Shafaq News/ A retired British geologist is at risk of facing the death penalty after being accused of attempting to smuggle historic artefacts out of Iraq, according to his family.
UK ministers have faced calls to intervene to help 'make a difference' in the case of Jim Fitton, 66, who has been detained in the Middle-Eastern country.
Father-of-two Fitton, who lives in Malaysia, was held over smuggling allegations during his first visit to the country for a geology and archaeology tour.
His children - Joshua and Leila, and Leila's husband Sam Tasker - have launched a petition to press the UK Government to help with his case.
Tasker said in a statement Fitton and a German man on the trip were arrested after the group's baggage was checked at the airport, with 12 shards said to have been recovered from his luggage.
His family say he is accused of taking broken shards of pottery found at the Eridu historical site in southern Iraq. The incident took place on March 20 and a serious illness to the group's tour guide was also reported.

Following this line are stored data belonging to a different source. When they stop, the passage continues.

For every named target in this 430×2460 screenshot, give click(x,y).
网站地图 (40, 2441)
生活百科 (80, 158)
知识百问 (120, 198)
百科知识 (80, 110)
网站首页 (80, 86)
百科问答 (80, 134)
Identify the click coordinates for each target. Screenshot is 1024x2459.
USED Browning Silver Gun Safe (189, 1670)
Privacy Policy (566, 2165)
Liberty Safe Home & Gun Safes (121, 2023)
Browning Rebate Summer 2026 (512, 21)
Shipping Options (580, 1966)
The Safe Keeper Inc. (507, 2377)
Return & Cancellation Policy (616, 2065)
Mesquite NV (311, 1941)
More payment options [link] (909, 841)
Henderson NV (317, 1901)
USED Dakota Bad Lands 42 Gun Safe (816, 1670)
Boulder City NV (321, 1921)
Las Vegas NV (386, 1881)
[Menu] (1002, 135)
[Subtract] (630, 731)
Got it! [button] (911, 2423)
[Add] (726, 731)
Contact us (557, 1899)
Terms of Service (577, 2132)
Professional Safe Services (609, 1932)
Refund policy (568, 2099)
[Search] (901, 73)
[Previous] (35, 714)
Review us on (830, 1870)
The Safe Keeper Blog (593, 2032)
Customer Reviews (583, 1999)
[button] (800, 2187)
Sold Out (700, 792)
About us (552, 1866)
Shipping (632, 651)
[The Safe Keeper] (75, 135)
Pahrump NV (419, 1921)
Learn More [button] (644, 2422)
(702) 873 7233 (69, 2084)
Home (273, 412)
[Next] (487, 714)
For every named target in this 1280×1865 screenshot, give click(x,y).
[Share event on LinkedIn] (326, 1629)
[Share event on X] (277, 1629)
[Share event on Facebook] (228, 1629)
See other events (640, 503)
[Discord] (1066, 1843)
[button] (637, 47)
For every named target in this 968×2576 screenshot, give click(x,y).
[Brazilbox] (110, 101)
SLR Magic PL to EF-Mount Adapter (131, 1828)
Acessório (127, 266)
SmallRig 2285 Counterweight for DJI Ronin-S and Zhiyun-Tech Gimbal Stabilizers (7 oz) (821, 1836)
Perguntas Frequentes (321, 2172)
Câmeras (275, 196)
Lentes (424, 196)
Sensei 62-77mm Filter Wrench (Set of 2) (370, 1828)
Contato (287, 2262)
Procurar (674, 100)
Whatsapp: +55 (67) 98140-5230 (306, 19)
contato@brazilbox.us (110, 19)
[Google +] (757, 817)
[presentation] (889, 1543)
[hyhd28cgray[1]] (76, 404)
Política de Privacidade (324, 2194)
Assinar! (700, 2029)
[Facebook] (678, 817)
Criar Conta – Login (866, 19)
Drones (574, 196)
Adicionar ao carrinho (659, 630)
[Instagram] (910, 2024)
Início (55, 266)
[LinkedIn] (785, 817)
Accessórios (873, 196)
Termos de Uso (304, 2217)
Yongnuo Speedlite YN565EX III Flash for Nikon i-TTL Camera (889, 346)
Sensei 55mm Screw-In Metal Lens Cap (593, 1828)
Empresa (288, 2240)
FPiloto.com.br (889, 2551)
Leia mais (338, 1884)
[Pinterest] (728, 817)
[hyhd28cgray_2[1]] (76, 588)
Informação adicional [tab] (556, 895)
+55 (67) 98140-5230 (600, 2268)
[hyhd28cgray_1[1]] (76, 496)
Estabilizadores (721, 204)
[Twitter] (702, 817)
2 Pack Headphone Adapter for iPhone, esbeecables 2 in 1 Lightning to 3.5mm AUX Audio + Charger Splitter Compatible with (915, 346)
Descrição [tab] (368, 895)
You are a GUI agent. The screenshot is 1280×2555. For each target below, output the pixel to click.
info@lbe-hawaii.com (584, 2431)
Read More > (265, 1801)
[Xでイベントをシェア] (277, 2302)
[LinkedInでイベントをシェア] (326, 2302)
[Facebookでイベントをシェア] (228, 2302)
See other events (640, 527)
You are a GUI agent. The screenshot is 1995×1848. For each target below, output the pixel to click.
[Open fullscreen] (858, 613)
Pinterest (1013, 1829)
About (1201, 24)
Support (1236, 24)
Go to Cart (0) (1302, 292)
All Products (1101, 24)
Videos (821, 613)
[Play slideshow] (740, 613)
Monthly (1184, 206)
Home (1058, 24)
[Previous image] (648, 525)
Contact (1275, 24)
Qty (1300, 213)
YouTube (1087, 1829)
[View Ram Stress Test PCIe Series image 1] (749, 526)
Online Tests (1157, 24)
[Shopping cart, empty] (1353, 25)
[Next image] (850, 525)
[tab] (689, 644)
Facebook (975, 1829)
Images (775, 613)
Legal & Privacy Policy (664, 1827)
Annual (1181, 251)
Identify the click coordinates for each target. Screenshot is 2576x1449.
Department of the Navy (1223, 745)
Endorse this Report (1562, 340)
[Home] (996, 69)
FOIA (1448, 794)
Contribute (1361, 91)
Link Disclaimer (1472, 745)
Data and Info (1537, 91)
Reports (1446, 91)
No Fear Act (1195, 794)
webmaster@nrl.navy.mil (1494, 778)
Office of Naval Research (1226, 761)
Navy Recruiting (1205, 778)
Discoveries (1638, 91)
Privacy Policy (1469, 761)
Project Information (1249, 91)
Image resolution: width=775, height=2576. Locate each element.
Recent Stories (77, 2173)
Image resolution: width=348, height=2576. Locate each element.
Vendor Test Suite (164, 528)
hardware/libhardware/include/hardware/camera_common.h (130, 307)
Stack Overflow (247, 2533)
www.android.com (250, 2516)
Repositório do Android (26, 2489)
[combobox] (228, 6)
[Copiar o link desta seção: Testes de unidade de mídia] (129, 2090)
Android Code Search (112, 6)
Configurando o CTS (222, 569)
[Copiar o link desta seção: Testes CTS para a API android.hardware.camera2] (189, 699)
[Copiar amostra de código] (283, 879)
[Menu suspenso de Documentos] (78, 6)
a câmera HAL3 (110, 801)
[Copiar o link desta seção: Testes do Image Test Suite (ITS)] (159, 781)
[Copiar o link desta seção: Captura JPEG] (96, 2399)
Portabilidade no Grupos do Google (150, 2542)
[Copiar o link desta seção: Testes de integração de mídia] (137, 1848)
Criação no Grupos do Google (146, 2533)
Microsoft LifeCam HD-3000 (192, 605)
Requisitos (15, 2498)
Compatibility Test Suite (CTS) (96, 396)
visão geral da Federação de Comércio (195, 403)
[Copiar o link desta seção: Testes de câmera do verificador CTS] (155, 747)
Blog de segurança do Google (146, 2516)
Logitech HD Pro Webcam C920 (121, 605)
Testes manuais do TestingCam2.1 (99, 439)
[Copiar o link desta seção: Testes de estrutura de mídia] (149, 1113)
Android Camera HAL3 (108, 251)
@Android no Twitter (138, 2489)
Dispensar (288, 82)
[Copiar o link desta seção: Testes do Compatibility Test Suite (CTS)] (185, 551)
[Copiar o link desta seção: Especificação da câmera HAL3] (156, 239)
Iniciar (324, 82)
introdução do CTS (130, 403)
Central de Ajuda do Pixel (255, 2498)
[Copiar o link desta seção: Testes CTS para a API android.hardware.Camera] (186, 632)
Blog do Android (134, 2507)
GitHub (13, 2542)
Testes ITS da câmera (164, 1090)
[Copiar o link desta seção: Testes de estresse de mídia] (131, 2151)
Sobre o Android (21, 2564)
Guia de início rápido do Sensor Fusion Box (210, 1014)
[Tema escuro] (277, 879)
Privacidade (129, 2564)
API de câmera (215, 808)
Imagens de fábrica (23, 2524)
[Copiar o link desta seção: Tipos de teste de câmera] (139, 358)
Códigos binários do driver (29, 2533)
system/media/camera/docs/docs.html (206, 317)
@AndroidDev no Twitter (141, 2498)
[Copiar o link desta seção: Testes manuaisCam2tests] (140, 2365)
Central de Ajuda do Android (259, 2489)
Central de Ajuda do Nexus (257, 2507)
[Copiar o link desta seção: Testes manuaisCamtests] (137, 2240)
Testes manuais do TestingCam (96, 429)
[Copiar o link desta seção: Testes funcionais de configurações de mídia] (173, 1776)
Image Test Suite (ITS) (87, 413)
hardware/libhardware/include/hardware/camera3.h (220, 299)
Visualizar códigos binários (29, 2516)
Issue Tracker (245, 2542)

'Whilst on the tour, our father visited historical sites around Iraq, where his tour group found fragments of stones and shards of broken pottery in piles on the ground,' the man's family wrote with in the petition.
'These fragments were in the open, unguarded and with no signage warning against removal. Tour leaders also collected the shards as souvenirs at the site in Eridu.'
'Tour members were told that this would not be an issue, as the broken shards had no economic or historical value.' It added, 'We think that our father may be put on trial the week commencing May 8, after Eid in Iraq.
'We have days to save him before sentencing and we need the Foreign Office to help by intervening in his case now. Our lawyer has drafted a proposal for cessation of the case and the immediate repatriation of our father, which requires the backing of the Foreign Office to put to the Iraqi judiciary.'
Tasker, in a statement, explained: 'Jim would often bring home small souvenirs from his trips to remember the journey by and share his experiences with us.'
'To him this was no more significant than bringing home a small stone from the beach to remember a special family holiday. The items are widely agreed to be valueless.'
'This is the offence that now sees my father-in-law facing a potential death sentence under article 41 of the Iraqi artefacts law no.55, of 2002.'
Modern day Iraq occupies the land that was once Mesopotamia, and as a result has a trove of historical sites - including the ancient city of Babylon.
The site in question, Eridu, is found in southern Mesopotamia, and is considered to be the earliest city in the southern region - dating back to approximately 5,400BC.
Archaeological looting in Iraq has taken place since at least the 19th century, and often occurred in the chaos that followed war - including the 2003 Iraq war.
As a result, Iraq has strict laws in place against looting, and anyone found guilty can be severely punished - with large fines, prison sentences and even the death penalty.